Effective coding with dates and times in Python

Making use of datetime, zoneinfo, dateutil and pandas

Alicia Horsch
Towards Data Science

--

Photo by Jordan Benton from Pexels

I have been working extensively with time series data lately and have dealt with date and time objects in Python. For this, I have learned some useful tricks for working with datetime objects in Python that removed complexity from my code. In this article, I would like to share and summarise the most valuable tips and tricks I learned.

For demonstration, I will use two Kaggle datasets, which I will link when I use them. If you want to follow along, you can import the following libraries.

Datetime, zoneinfo, dateutil and pytz

Commonly used packages that deal with dates and times in Python are datetime, dateutil, pytz and the recent zoneinfo. Datetime is the built-in module for working with times and dates in Python and lets you do most of the basics. Dateutil and pytz are third-party modules and powerful extensions to datetime when dealing with more complex manipulations like relative time deltas, time zones, and parsing of strings.

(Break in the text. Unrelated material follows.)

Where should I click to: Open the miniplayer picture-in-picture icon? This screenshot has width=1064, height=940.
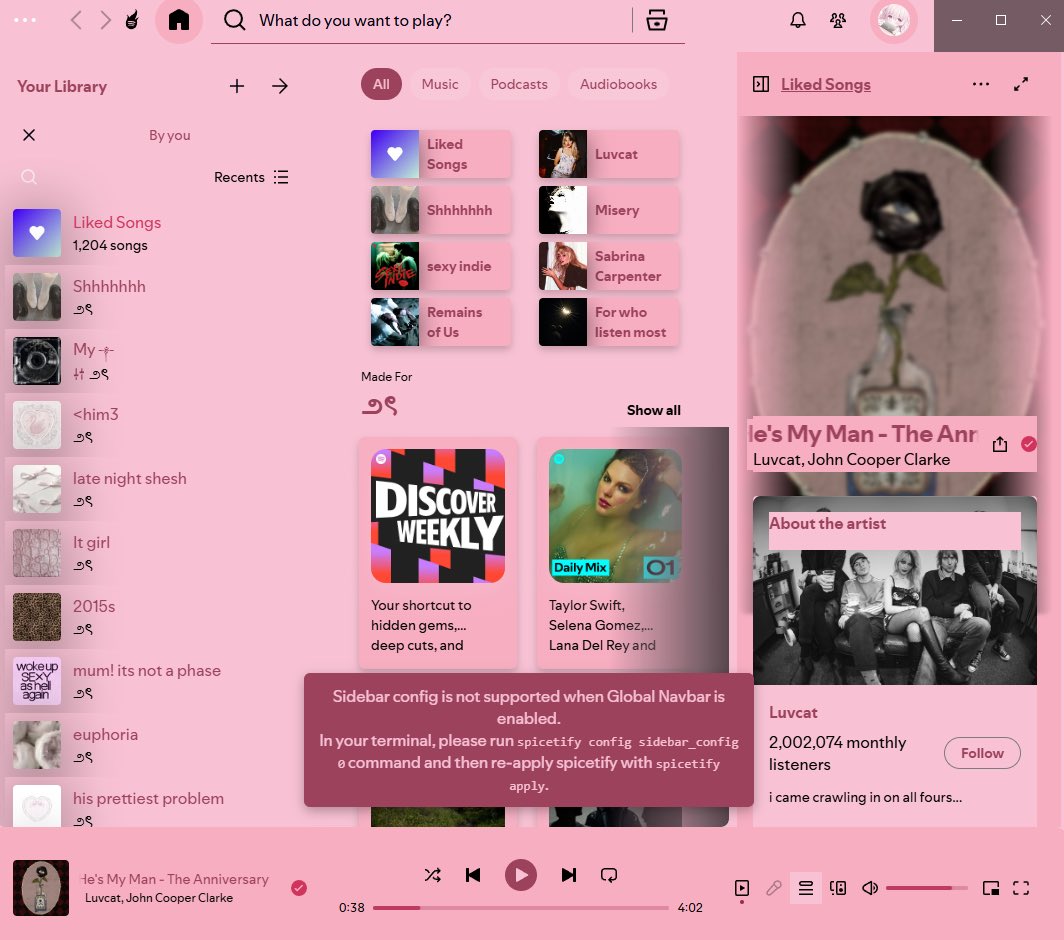coord(990,887)
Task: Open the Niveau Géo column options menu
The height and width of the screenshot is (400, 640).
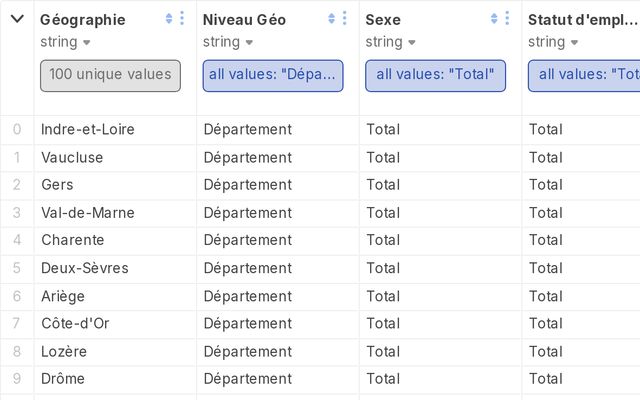Action: click(344, 19)
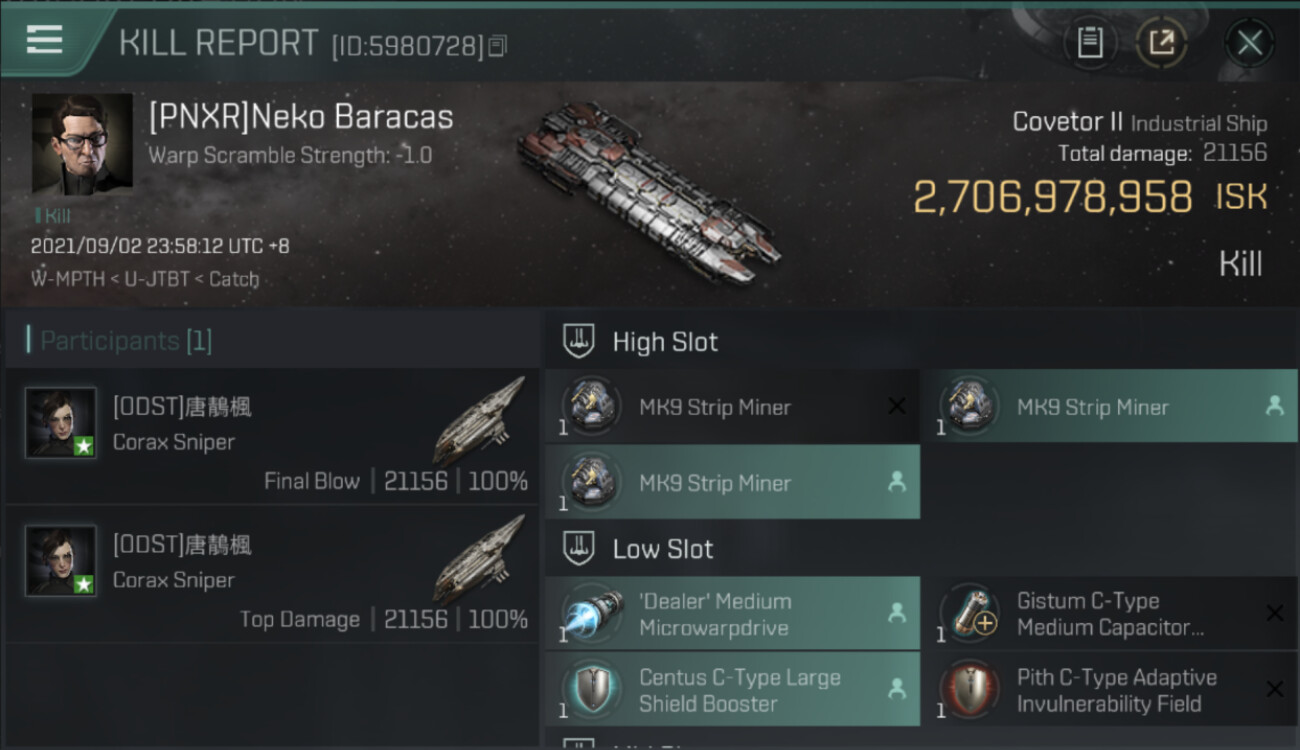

However, since Python version 3.9, zoneinfo, is incorporated in the Python Standard Library and, therefore, is considered “more convenient” for timezone support compared to other third-party modules like dateutil or pytz.

So, depending on the Python version you are working with, the Python built-in modules might be already sufficient and no third-party modules (dateutil and pytz) are needed when dealing with different timezones!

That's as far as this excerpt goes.